Judith Enck of the EPA spoke about the impact that Hurricane Sandy had on the canal. She said that a large sewage treatment plant in Newark, New Jersey, “discharged large quantities of untreated raw sewage into New York harbor.”
Although the meeting itself was put together to inform and allow the community members to voice their concerns about the Gowanus Canal flooding, many were focused on what will happen to prevent the next devastating storm.
One community member asked how future infrastructure would be built to improve the quality of the area along with preventing flooding from occurring again, but Enck said the EPA's Superfund cleanup with the Gowanus Canal is not focused on infrastructure.
“I’m going to be honest with you,” Enck said, “When we design superfund cleanups it’s not with a eye toward flood prevention and broader community planning.”
She would later explain that federal law doesn’t allow them to do so. However, she said, “It’s a reminder that we need to work harder to integrate different levels of government.”
As far as the federal cleanup of the Gowanus Canal, Enck said that currently the EPA is doing extensive testing in the area and determining the next course of action.
“In just a few weeks, EPA will be releasing our proposed plan for cleanup that will go out to the public for comment,” she said.

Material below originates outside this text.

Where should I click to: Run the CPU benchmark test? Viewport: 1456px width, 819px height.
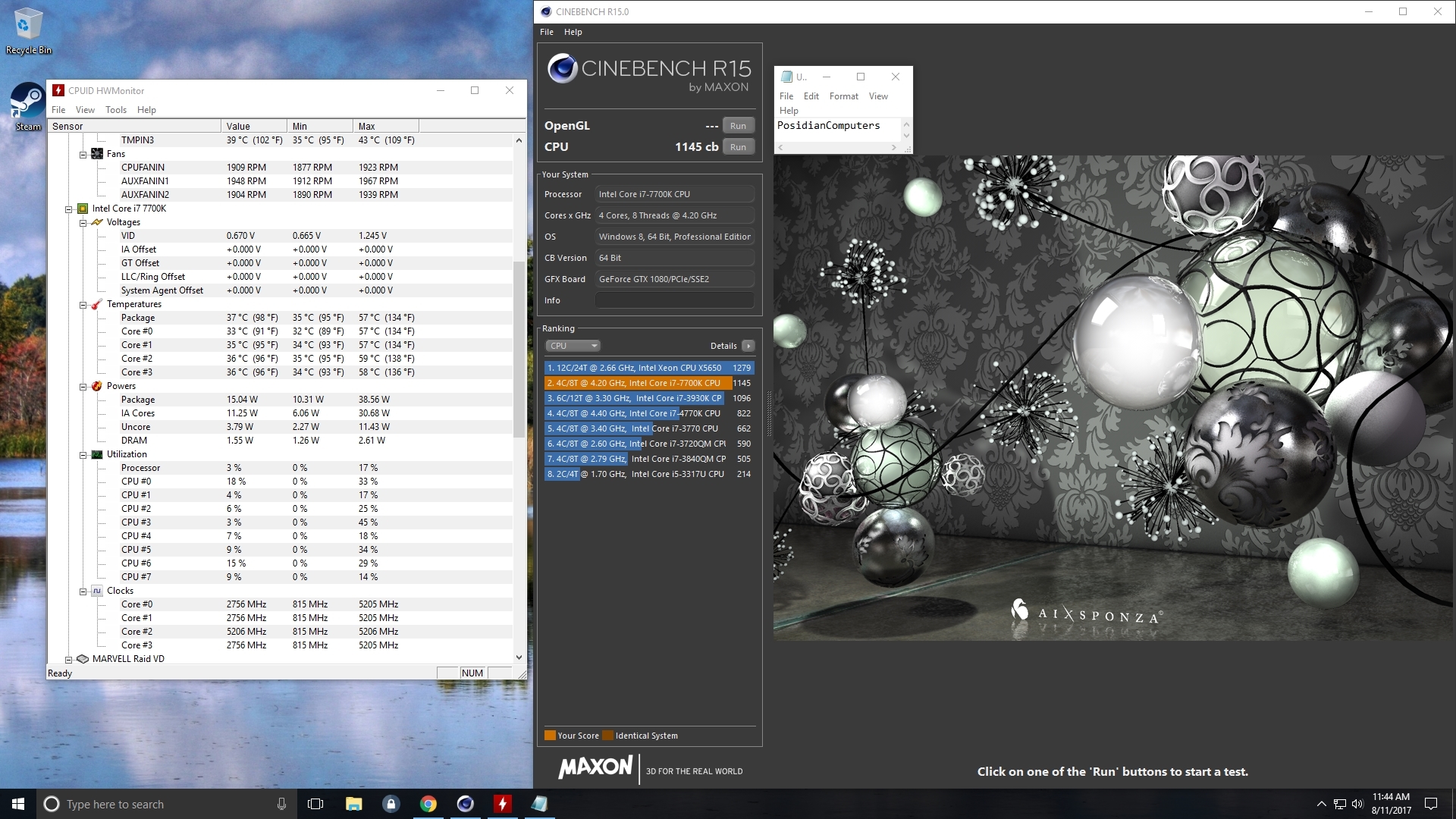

The major issues that Enck said were seen by the EPA during their testing were that of sewage in the Gowanus Canal.
She later called the cleanup a “monumental undertaking” that will take billions of dollars to fix. She said the process will lead to an increase in bacteria in the water, and advised community members to stay away from the canal.
Another resident brought up the issue of residential and commercial development along the canal.
“I think that a moratorium on any building along the Gowanus Canal is the right thing to do,” she said to applause from the crowd. “It just makes sense.”
After a few more community members spoke, it seemed that the idea of slowing down the building of anything along the canal was being overlooked. This was felt by at least one community member who stood up and reiterated the need for a moratorium.
Councilman Brad Lander said he is doing just that. He has called on the Lightstone Group, a developer behind a proposed 700-unit residential building on the banks of the Gowanus Canal to withdraw the proposal until a forward-looking planning process can take place.
However, when pressed by community members about the chances of actually stopping the project, Lander admitted that the issue is “hard and complicated.”